Le tre ottave di Freddie si scaldano solamente, graffiano ma si avvicinano solo per un attimo ai meravigliosi picchi ai quali ci ha da sempre abituati. È la fine degli anni Ottanta e la tremenda scoperta è stata fatta da poco. Il conto alla rovescia è cosa concreta e la rassegnazione è parte integrante del testo. L’anima brucia e sai che devi piangere e gridare:
“When something so dear to your life explodes inside
You feel your soul is burned alive (burned alive)
When something so deep and so far and wide falls down beside
Your cries can be heard so loud and clear”
Ma nonostante tutto, la forza d’animo deve necessariamente prendere il sopravvento. Perché spesso siamo soli ad affrontare sfide così difficili.

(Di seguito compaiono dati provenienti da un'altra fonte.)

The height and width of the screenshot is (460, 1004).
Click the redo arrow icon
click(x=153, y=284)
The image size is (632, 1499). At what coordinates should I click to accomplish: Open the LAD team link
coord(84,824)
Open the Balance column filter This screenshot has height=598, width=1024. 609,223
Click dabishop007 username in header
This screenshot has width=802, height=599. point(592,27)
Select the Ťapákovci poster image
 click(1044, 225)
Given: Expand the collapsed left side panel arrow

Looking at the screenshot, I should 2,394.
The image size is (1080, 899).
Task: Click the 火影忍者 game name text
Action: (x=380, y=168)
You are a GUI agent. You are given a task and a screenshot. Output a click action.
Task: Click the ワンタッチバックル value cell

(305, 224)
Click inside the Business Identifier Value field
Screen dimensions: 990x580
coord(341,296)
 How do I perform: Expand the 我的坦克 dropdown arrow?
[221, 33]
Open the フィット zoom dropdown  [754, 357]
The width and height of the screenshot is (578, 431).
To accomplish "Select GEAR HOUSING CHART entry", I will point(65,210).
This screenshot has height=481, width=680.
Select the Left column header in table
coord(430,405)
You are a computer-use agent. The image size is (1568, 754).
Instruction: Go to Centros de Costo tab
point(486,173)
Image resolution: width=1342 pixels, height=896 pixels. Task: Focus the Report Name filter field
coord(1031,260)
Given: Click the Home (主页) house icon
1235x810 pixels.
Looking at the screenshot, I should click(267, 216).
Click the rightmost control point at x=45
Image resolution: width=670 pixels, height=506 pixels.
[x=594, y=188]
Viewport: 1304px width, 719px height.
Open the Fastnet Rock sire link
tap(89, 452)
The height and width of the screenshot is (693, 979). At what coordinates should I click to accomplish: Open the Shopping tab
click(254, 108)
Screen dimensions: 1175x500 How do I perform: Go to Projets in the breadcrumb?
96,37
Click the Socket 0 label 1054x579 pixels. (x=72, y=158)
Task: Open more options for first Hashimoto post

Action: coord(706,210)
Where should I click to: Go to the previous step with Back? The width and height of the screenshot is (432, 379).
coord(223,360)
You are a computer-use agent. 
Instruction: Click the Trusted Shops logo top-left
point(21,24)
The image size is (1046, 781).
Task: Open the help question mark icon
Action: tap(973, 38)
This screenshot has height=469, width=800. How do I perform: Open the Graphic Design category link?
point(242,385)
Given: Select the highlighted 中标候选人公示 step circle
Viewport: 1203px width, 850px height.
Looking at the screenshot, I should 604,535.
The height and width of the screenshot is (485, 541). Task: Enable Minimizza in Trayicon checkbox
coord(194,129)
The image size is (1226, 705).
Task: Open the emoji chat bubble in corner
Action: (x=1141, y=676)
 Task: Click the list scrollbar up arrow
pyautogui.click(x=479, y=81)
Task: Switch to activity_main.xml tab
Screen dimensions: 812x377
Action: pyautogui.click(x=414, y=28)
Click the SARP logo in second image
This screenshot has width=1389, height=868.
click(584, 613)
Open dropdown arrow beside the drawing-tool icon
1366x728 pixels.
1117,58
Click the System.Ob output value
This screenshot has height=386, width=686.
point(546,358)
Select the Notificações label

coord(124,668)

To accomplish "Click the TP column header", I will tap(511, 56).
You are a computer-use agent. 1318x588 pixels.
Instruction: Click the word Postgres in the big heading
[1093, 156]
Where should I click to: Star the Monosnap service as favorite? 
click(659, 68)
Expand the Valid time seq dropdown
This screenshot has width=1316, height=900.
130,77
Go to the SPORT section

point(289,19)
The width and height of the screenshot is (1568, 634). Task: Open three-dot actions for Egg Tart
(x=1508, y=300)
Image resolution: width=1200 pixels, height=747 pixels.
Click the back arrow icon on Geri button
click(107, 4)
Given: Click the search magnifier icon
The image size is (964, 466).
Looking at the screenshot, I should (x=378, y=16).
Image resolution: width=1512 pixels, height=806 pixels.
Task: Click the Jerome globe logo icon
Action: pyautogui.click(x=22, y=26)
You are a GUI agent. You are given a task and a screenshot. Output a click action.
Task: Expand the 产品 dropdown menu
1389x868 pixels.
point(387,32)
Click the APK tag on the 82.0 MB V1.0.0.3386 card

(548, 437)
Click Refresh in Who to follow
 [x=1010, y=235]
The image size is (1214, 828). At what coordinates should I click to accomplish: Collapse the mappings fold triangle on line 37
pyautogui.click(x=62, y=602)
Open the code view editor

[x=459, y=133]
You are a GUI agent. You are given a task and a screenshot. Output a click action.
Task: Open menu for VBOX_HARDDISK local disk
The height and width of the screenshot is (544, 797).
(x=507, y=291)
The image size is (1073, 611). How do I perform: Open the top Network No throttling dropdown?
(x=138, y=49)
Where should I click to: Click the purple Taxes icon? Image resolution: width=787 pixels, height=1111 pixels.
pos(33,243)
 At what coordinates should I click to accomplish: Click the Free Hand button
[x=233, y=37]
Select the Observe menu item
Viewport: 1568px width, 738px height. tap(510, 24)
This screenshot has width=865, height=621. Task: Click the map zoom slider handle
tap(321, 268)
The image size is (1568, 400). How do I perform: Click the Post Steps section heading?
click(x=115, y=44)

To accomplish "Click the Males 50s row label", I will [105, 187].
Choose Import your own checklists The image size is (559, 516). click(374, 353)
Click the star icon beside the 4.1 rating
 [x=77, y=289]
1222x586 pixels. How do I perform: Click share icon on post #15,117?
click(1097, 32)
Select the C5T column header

La vita è tua e devi affrontare tutto da solo:
“Your life is your own
You're in charge of yourself
Master of your home
In the end
In the end
You have to face it alone”
Ci sono le illustri corde della Red Special, dalle quali nasce, a metà brano, un bell’assolo di Brian May. C’è anche il morbido basso di John Deacon, che accompagna il timido rullante di Roger Taylor. C’è Freddie, ancora una volta come fosse la prima e questa è l’unica cosa importante.
Credo che “Face It Alone” non possa essere definita in alcun modo b-side, tanto per i suoi contenuti, quanto per la qualità della sua composizione. Anche se come al solito leggo troppa severità, sono in parte d’accordo con la critica, che ritiene il brano importante in sé solo perché presentato nel bel mezzo di un’astuta operazione nostalgia. A quanto dice il Guardian se “Face It Alone” avesse trovato la collocazione temporale originariamente prevista, ce ne saremmo dimenticati in fretta, smarrendola tra tante canzoni che nei decenni successivi avrebbero poi fatto la storia e riempito i “Greatest Hits”. Forse se provassimo ad essere più cinici e meno romantici, potremmo anche essere d’accordo.
Sicuramente ascoltando questo pezzo non gridiamo al miracolo o ci chiediamo come abbiamo potuto vivere senza fino ad oggi. Ma è tutto soggettivo. O forse no. E’ indubbio che una band come i Queen e un frontman come Freddie Mercury nascano ogni mille anni.
E mentre aspettiamo che accada ancora, a noi interessa soltanto ricordare. Senza se e senza ma.